Beth: “I was excited by the opportunity to do what we were doing at Super Nature but with much clearer intentions. Here, we really let the seasons dictate the menu. We work closely with farmers and suppliers, which means we have to be reactive. For example, if there’s a bad harvest, we won’t be able to get certain ingredients. This year, the seasons have been starting late, as last summer was so hot. A lot of products have either been more expensive or less available. That has impacted our menu planning. But we listen to our suppliers when they say: ‘Wild garlic is peaking.’ We’ll order loads and preserve it. Every week, we’re waiting for amazing new ingredients. Each has a small window of availability, which makes it feel really special.

“My advice to those interested in low waste would be to remember there’s always something you can do with leftover ingredients. We’ve been building our own pantry by pickling and fermenting things like root-vegetable skins. The longer you work in this way, the more you get used to it too. It doesn’t feel restrictive. In fact, it’s a great opportunity to experiment – now, I’m always putting stuff in pickle brine.  I’ve been on a personal journey with zero-waste. It’s a really joyous thing.”

Beth’s recipe for spring green cabbage rolls with haggis and smoked beetroot purée

Serves two

For the beetroot purée

500g raw fresh red beetroot (or 300g cooked)
15ml smoked rapeseed oil
Salt

For the haggis

125g dried green lentil
250g white onions, peeled and diced
2 garlic cloves, crushed
150g carrots, peeled and diced
150g chestnut mushrooms, sliced
75g walnuts, crushed
25g fava bean paste (you can substitute soy sauce)
250ml vegetable stock
15ml lemon juice
2tsp thyme (either fresh or dried)
125g oats (we use gluten-free)
125g quinoa flakes (you can substitute with more oats)
125ml rapeseed oil
15g smoked rapeseed oil
1tsp salt
1tsp ras el hanout

For the cabbage rolls

1 medium-sized spring green cabbage
Olive oil
Sea salt
Your haggis mix
Garnish of your choice

Before peeling, wash the beetroot and place it in a pot of boiling water for approximately 30 minutes, or until soft. Allow it to cool and then peel off the skins and cut it into quarters. Next, blend the beetroot with the oil and salt until smooth, adding a little water if needed. Reheat gently in a small saucepan when ready to serve.

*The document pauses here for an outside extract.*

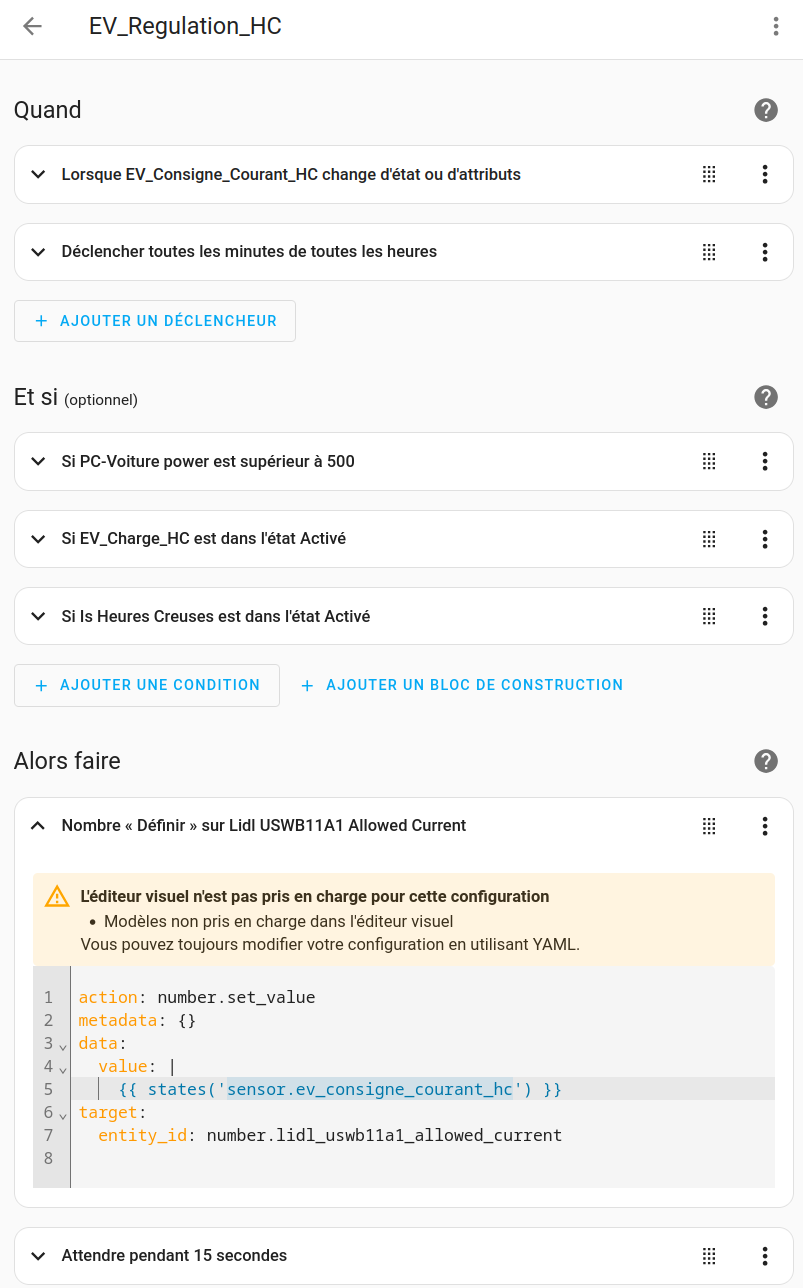The width and height of the screenshot is (803, 1288).
Task: Click drag handle of Attendre pendant 15 secondes
Action: [709, 1256]
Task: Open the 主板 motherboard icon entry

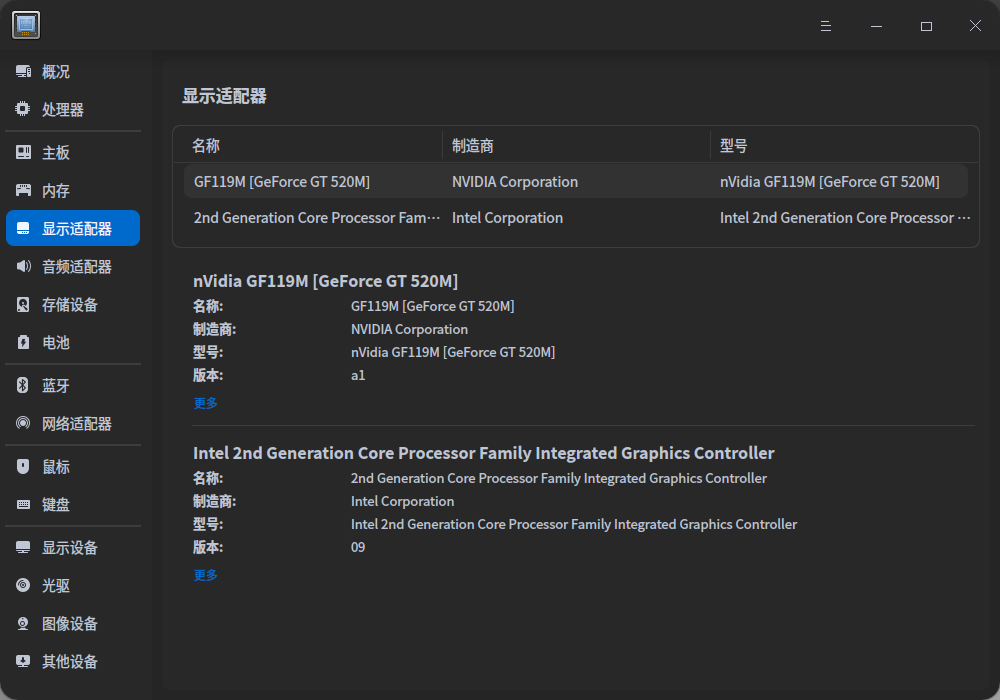Action: click(23, 153)
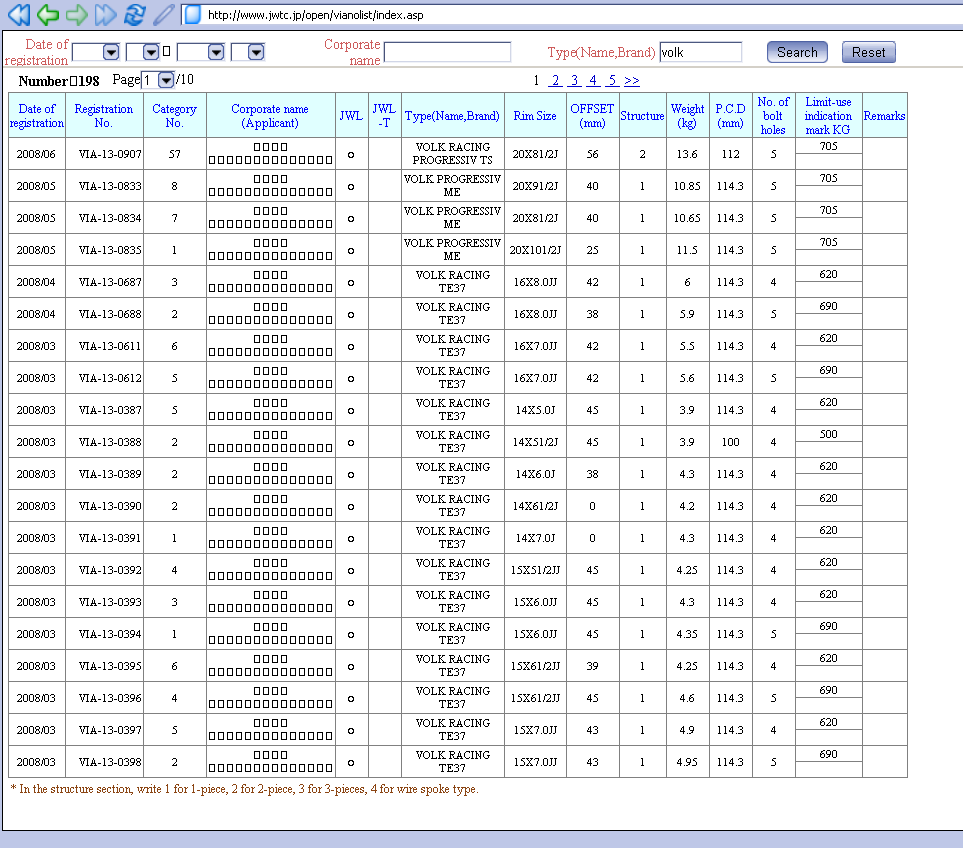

For the haggis, start by cooking lentils for approximately 15 minutes in water, or until soft, then drain and allow to cool.

Meanwhile, in a large saucepan, heat some olive oil and add the onion, garlic and carrot and cook until soft. Next, add the mushrooms and cook until soft. Stir in the walnuts and the fava bean paste and cook for five minutes, then add the stock and bring to the boil.  Add the lemon juice, thyme, oats, quinoa flakes and cooked lentils and cook for five minutes on a low heat. Remove from the heat and put in a mixing bowl. Add the rapeseed oil, smoked oil, salt and ras el hangout. Mix together well and then allow to cool down slightly before forming into rolls.

Preheat the oven to 180 degrees Celsius. Cut four large cabbage leaves from the stem and keep them whole. Bring a pot of water to the boil, adding a pinch of salt. Drop each leaf into the boiling water for around 30 seconds, then remove and set aside to cool. Take approximately 2tbsp of haggis mix and drop on to the centre of each leaf. Fold the sides of each leaf around the haggis, then roll up until completely wrapped. Heat in the oven for 10 minutes.

To serve, spread 2tbsp of the beetroot purée on each plate and place two spring cabbage rolls on top. Finish with a drizzle of olive oil and a pinch of sea salt, before garnishing with some fresh herbs or pickles of your choice. We like chervil leaf or pickled carrots.